Friday, 10 April 2009

Independent body must supervise NBN rollout

Some homes will miss out on the Rudd government's $43 billion plan to roll out fibre-optic broadband cables to households, a frontbencher admits.
The NBN is an ambitious project and has certainly turned previous ideas about addressing Australia's broadband woes on their heads. But small towns will still miss out on fibre access under the current plan for the NBN.

While small towns 'missing out' is not such a good thing, the announcement this week that Australia will launch more satellites to cover remote areas is good news.

But politics will either make or break the Rudd Government's ambitious plan. It is time that an independent government agency was established to remove Australia's communications infrastructure from day-to-day politics. Afterall, politicians have avoided the issue for over two decades.

Another reason for removing politics from the infrastructure is technological convergence.

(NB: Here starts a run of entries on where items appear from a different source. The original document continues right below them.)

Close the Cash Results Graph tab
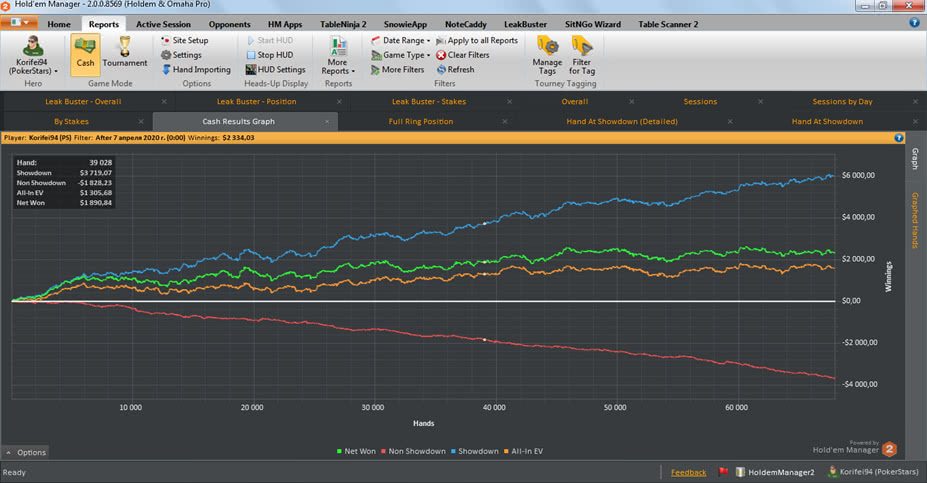 coord(327,121)
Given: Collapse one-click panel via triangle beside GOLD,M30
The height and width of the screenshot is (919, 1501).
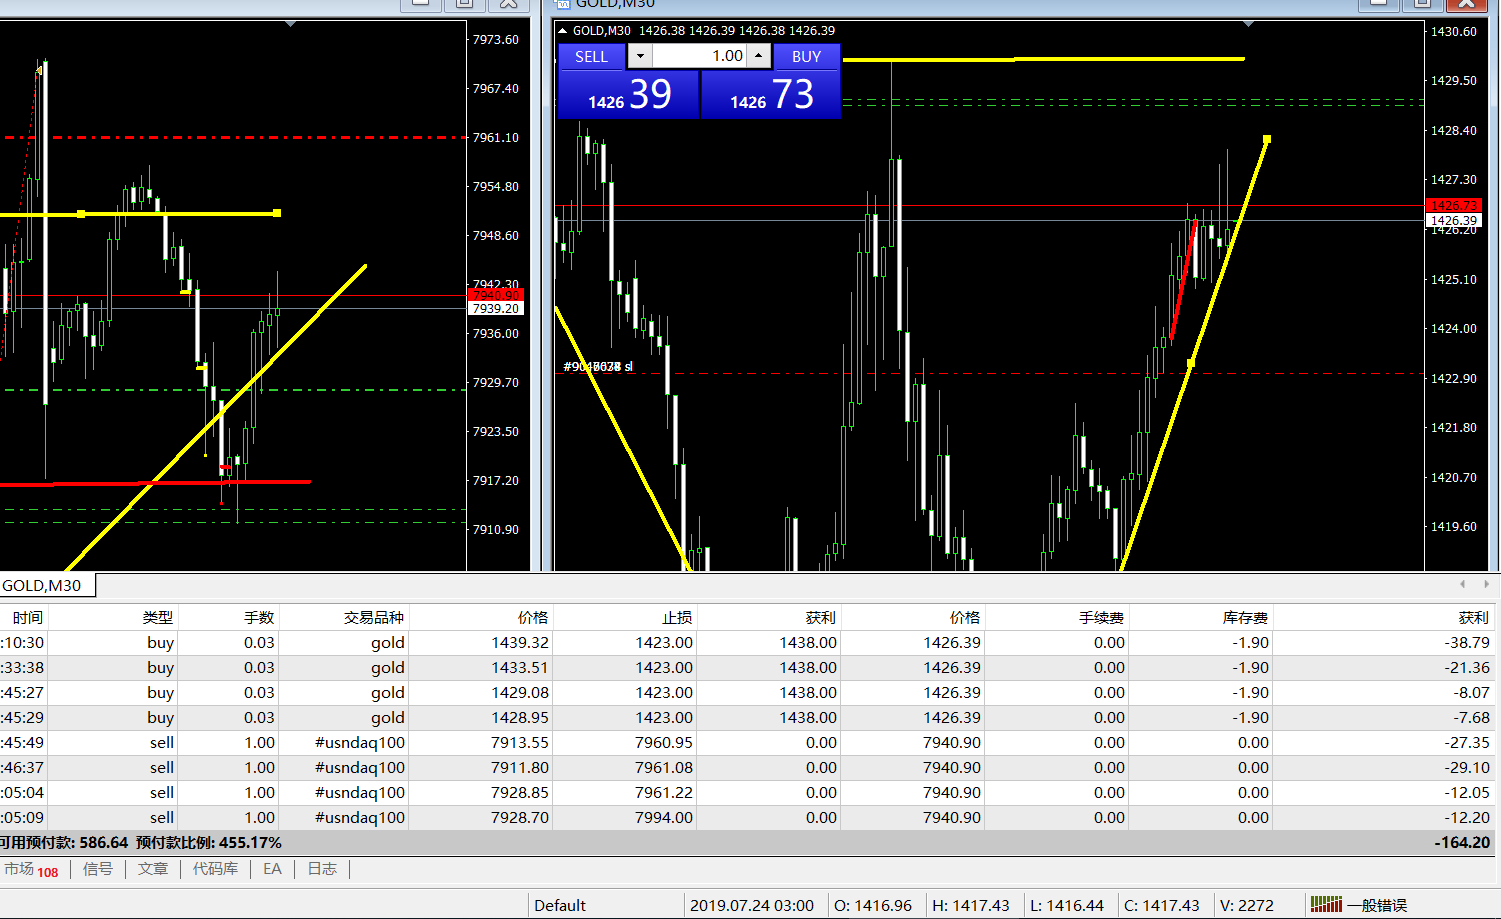Looking at the screenshot, I should pyautogui.click(x=563, y=31).
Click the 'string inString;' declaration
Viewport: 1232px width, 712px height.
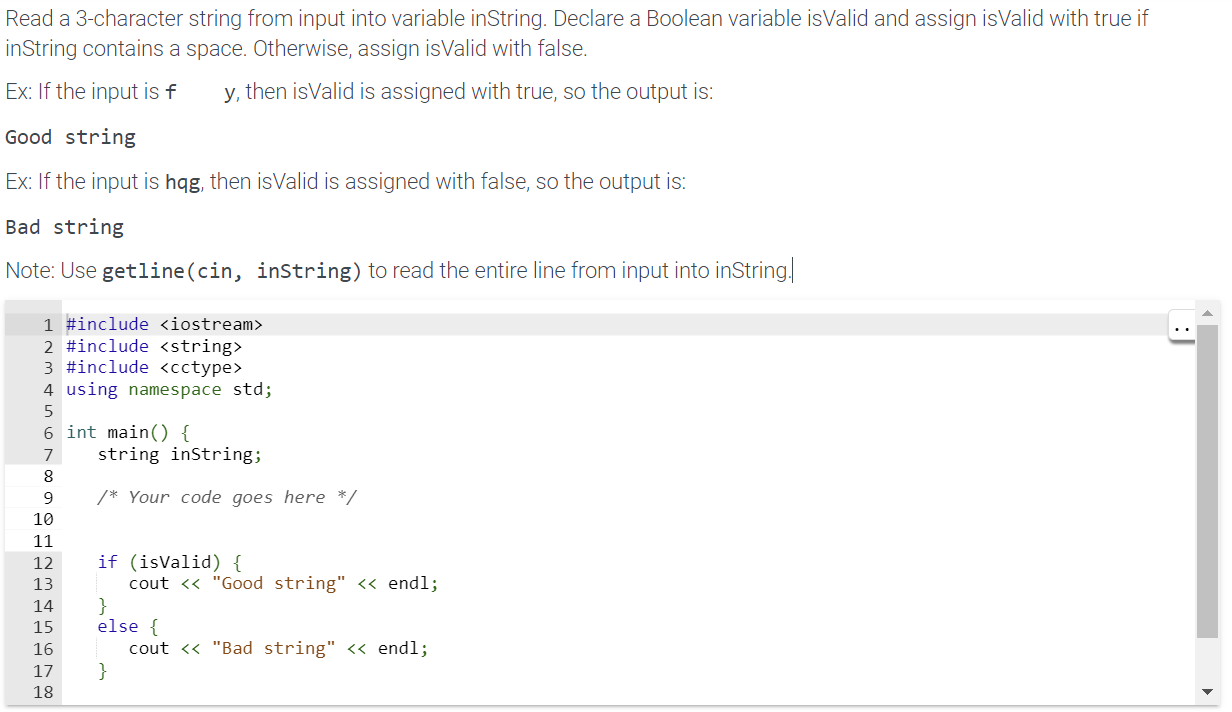[x=178, y=454]
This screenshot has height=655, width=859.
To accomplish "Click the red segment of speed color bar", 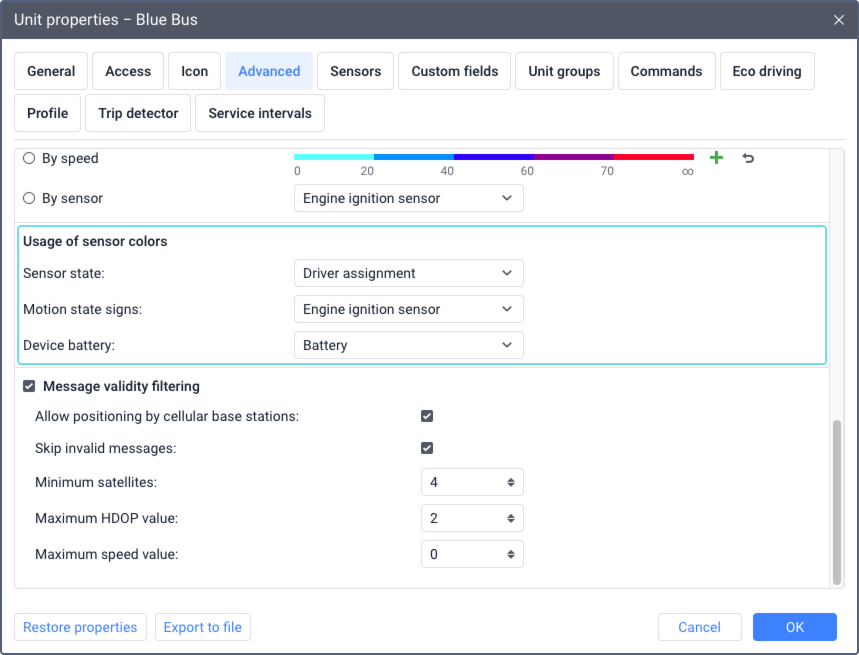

As the NBN impacts upon television, newspaper and other traditional media businesses, there will be calls to protect them from becoming irrelevant in the broadband era.

My view is that if these businesses have not kept up with changes in the media communications industry, then the public should not have to put up with outdated modes of veiwing content to keep a handful of people rich.

Creating an independent government agency with clear goals to connect Australia must be considered in the early stages of the NBN. If this doesn't happen, you can be sure interested parties who occupy the periphery will present a major risk to the success of the NBN. The infrastructure is too important to be caught up in the political point-scoring games which are sure to follow once all the traditional interests converge.